La belleza es cosa de los dioses: ellos sí que comen néctar y ambrosía, no se lastiman jamás, hacen lo que quieren. Son bellísimos y fortísimos. Las diosas tienen brazos blancos y rizos hermosos. Los dioses hacen temblar los cielos y los atraviesan con un soplido. ¡Son tan distintos de la carne! La belleza de ninguna manera podría ser cosa de bebes. Los dioses nunca fueron bebes débiles ni ordinarios hasta el punto de pasar por hijos de una pareja de pelagatos (con la mujer embaraza no se sabe bien de quién). La belleza es cosa de los héroes, de los kaloikaiagathoi, tan bellos como perfectos: gente invencible — si no fuese por ese talón — , capaces de cualquier esfuerzo, de pies veloces y mentes poliédricas. Estos de aquí nacieron maduros, nunca fueron párvulos, se avergonzarían siquiera de pensarlo. Y si alguno nació niño seguramente fue un prodigio que apenas dado a luz ya estrangulaba serpientes.

La belleza no está asociada a bebes desconocidos de una periferia revoltosa y complicada del imperio. No tiene nada que ver con críos que deben aprender a gatear, caminar, leer y ganar buenos modales. Tal vez la belleza los roza, porque todo bebe a su modo es bello, sobre todo cuando sonríe o se aferra al dedo de un adulto con toda la manita, pero esa no es una belleza imperecedera. Esa es la vida ordinaria y de ninguna manera se parece a la belleza. La belleza es cosa extraordinaria, no tiene nada que ver con el aburrimiento cotidiano de una familia cualquiera, que vuelve después del nacimiento del hijo. Después de la celebración aparecen las orejeras. No, no hay belleza en la vida cotidiana, en ella todo es igual, monótono. De vez en cuando, sí, destella una esquirla de belleza pero — como siempre — solo será un fulgor pasajero arrebatado a la fortuna, una tímida luz bañada en la melancolía de lo que no dura, de lo que nunca llegó completamente para mí. En la vida ordinaria todo termina por arruinarse, por romperse, en fin… por no durar. Por esto necesitamos la belleza de los griegos, sinonimo de un “para siempre” perfecto y luminoso.

Solo el amor se parece un poco a esto. Si no existiese el amor no me levantaría jamás por las mañanas. El amor por un libro, por un paisaje, por un amigo, una mujer o una madre. Es la única cosa del día a día que nunca termina por aburrirme. Pero también el amor se rompe y… !qué difícil es reparar un amor roto! Cuando encuentro este tipo de belleza me aferro a ella como las conchas a la roca o como un pulpo a su presa, para que no escape demasiado rápido, y me deje solo un recuerdo agridulce.

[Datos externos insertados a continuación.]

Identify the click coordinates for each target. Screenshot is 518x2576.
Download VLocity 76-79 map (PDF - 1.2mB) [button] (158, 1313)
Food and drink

Pero… ¿ese bebe? ¿Es el amor en persona? ¿El amor que se ha vuelto persona? ¿El amor hecho limite y vida cotidiana? ¡No puede ser! Si fuese verdad, otra belleza habría entrado en el mundo, en el silencio, sin pompa ni brillo alguno. Todo se volvería improvisadamente bello: los pañales, la papucha, las vigilias, las sonrisas y las lágrimas. Todo se volvería inesperadamente divino, porque no hay nada humano que ese niño no deba hacer: es un hombre y no hay nada humano que le sea ajeno.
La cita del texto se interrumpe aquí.